Furthermore, Chamberlain’s bottom-line was avoiding the outbreak of war; he famously claimed that the Munich Agreement meant that there would be “peace for our time.” He weighed the risks of allowing German occupation of the Sudetenland against the daunting possibility of total war and determined that acquiescence was more likely to lead to peace. In this context, appeasement meant sacrificing some principles in the name of preserving a more fundamental objective; it was abandoning a short-term interest for a long-term goal. Ultimately, appeasement at Munich was embedded in these unique circumstances of 1938 and the validity of the Munich Pact was assessed based on a specific set of geostrategic and structural considerations.

 

The Legacy of Munich in U.S. Foreign Policy

While appeasement in the Munich context ultimately meant that a vulnerable Britain decided to make concessions to Hitler in the name of preserving its goal of peace, when war broke out a few years later, the consequences of the Munich Agreement took on a new meaning. The Allies learned that Chamberlain miscalculated the extent of Hitler’s territorial ambitions. As Germany continued to invade countries across the European continent, they realized that the assumption that Hitler would be satisfied with controlling the Sudetenland was wrong. The Allies consequently feared that acquiescing to Hitler’s territorial concessions is what led to war, and regretted not responding to German expansion with a strong show of force. Winston Churchill, for example, retroactively critiqued Chamberlain’s policy by likening it to “one who feeds a crocodile, hoping it will eat him last.” As Lipson and Levy write in International Security, as the war progressed, appeasement “…came to symbolize naïveté, failed diplomacy, and the politics of cowardice.” The lessons of Munich, then, were twofold: never negotiate with a belligerent regime, and always respond to aggression with a stronger show of force.

These lessons are at the core of how the United States treated totalitarian regimes in the decades following World War II. In 1950, NSC-68, the document that shaped American Cold War foreign policy, painted the Soviet Union as regime with a “hostile design” and concluded that Stalin must be met by a show of overwhelming force by the West.
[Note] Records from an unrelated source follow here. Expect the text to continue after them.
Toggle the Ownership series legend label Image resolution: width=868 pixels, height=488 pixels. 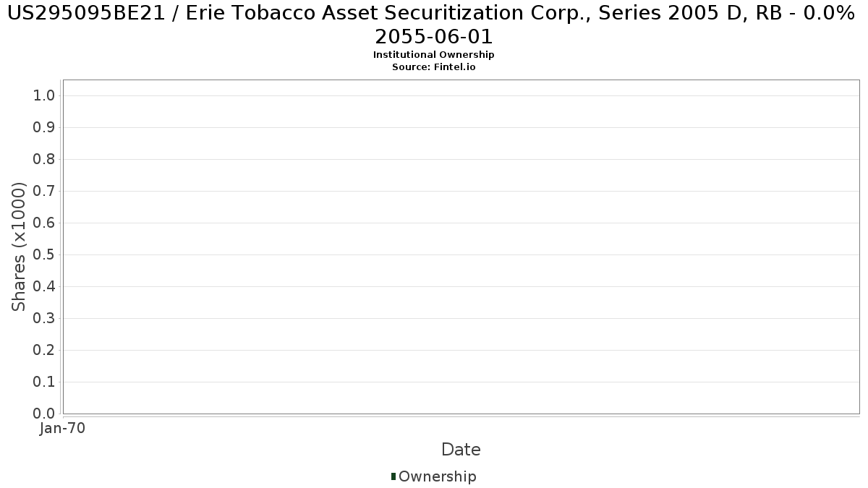(x=437, y=476)
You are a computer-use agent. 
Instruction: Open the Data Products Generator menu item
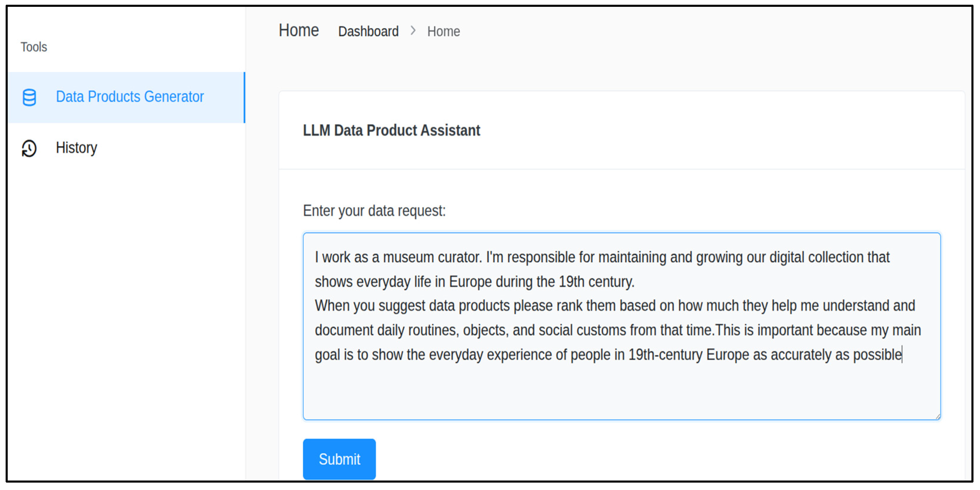click(129, 97)
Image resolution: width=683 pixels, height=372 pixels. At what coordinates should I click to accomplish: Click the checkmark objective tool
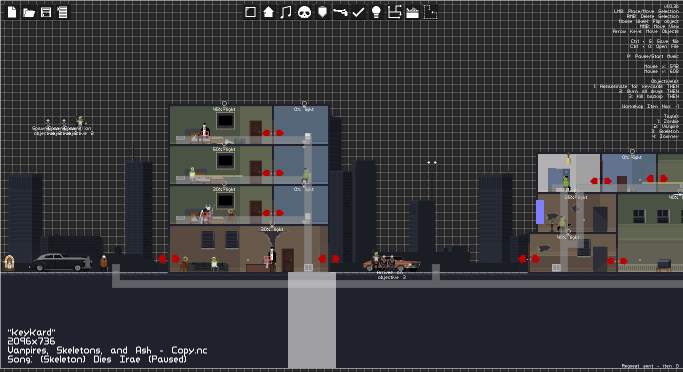[x=358, y=12]
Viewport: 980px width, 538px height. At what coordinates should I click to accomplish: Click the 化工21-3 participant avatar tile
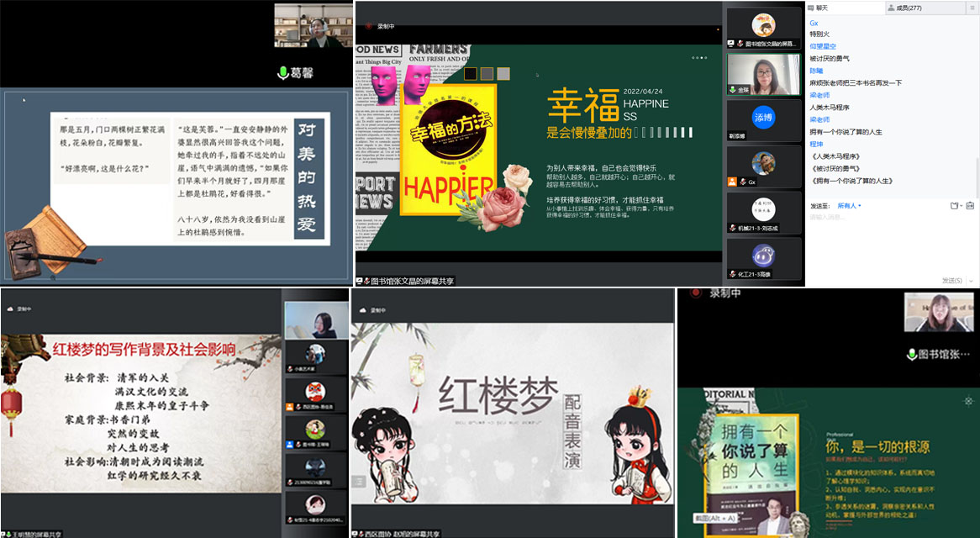[x=763, y=257]
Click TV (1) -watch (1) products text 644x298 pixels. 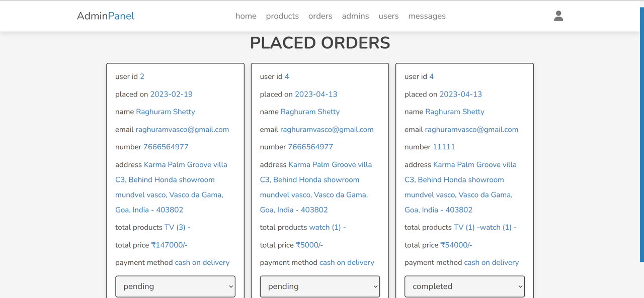(x=485, y=227)
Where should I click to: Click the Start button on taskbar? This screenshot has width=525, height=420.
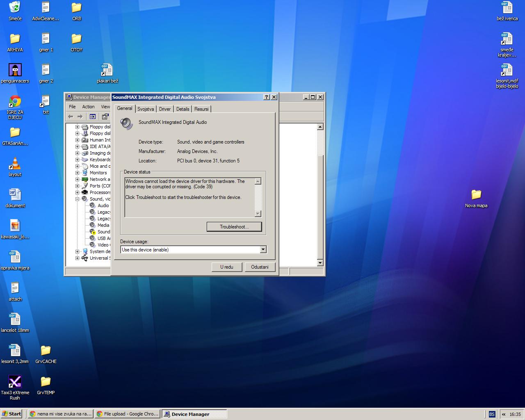click(x=11, y=414)
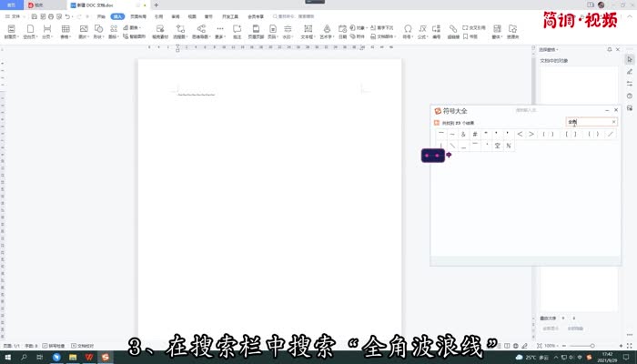This screenshot has width=637, height=364.
Task: Insert the '&' symbol from results
Action: (463, 134)
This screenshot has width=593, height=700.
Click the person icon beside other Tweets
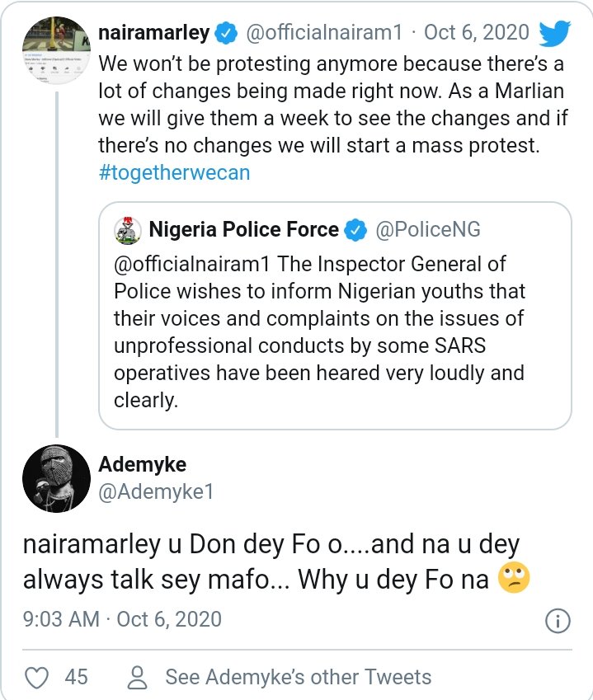(x=139, y=677)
Underscoring this assessment is the assumption that a hostile and aggressive regime will only respond to hostile and aggressive opposition tactics. And as Douglas McCollam writes in Foreign Policy, this assumption and the fear of “another Munich” has influenced U.S. foreign policy toward unfriendly regimes in nearly every presidential administration since the end of World War II and the start of the Cold War. From Eisenhower’s decision to get involved with the French fight against Communism in Indochina, to Johnson sending troops to Vietnam (and then consistently escalating the scope of U.S. operations there), to George H.W. Bush’s war in the Gulf, the fear of repeating the mistakes of 1938 made it bad policy to negotiate with totalitarian regimes and perpetuated U.S. involvement in a series of deadly protracted conflicts across the globe.

 

Obama’s Shifting Approach

The Obama administration’s foreign policy constituted a significant departure from this tradition. From the first day of his tenure he signaled a willingness to compromise with historically unfriendly regimes, as demonstrated by the oft-quoted statement in his inaugural address that “we will extend a hand if you are willing to unclench your fist.” Since then, he has repeatedly engaged in negotiations with the United States’ alleged worst enemies everywhere from Pyongyang to Tehran to Havana. In 2012, Obama negotiated a deal with Pyongyang to send food aid to North Korea in exchange for International Atomic Energy Agency (IAEA) access to its facilities. White House Asia adviser Victor Cha claimed that despite criticism that Pyongyang may not be trusted to properly utilize the aid, the deal is worthwhile because “it means getting a handle on what has been a runaway nuclear program that’s continued unabated for more than three years.” Perhaps most notably, President Obama worked with Tehran to implement the Joint Comprehensive Plan of Action in 2015. The JCPOA outlines a framework to curtail Iran’s nuclear capabilities for non-peaceful purposes and increases IAEA access to inspect facilities in exchange for lifting international sanctions.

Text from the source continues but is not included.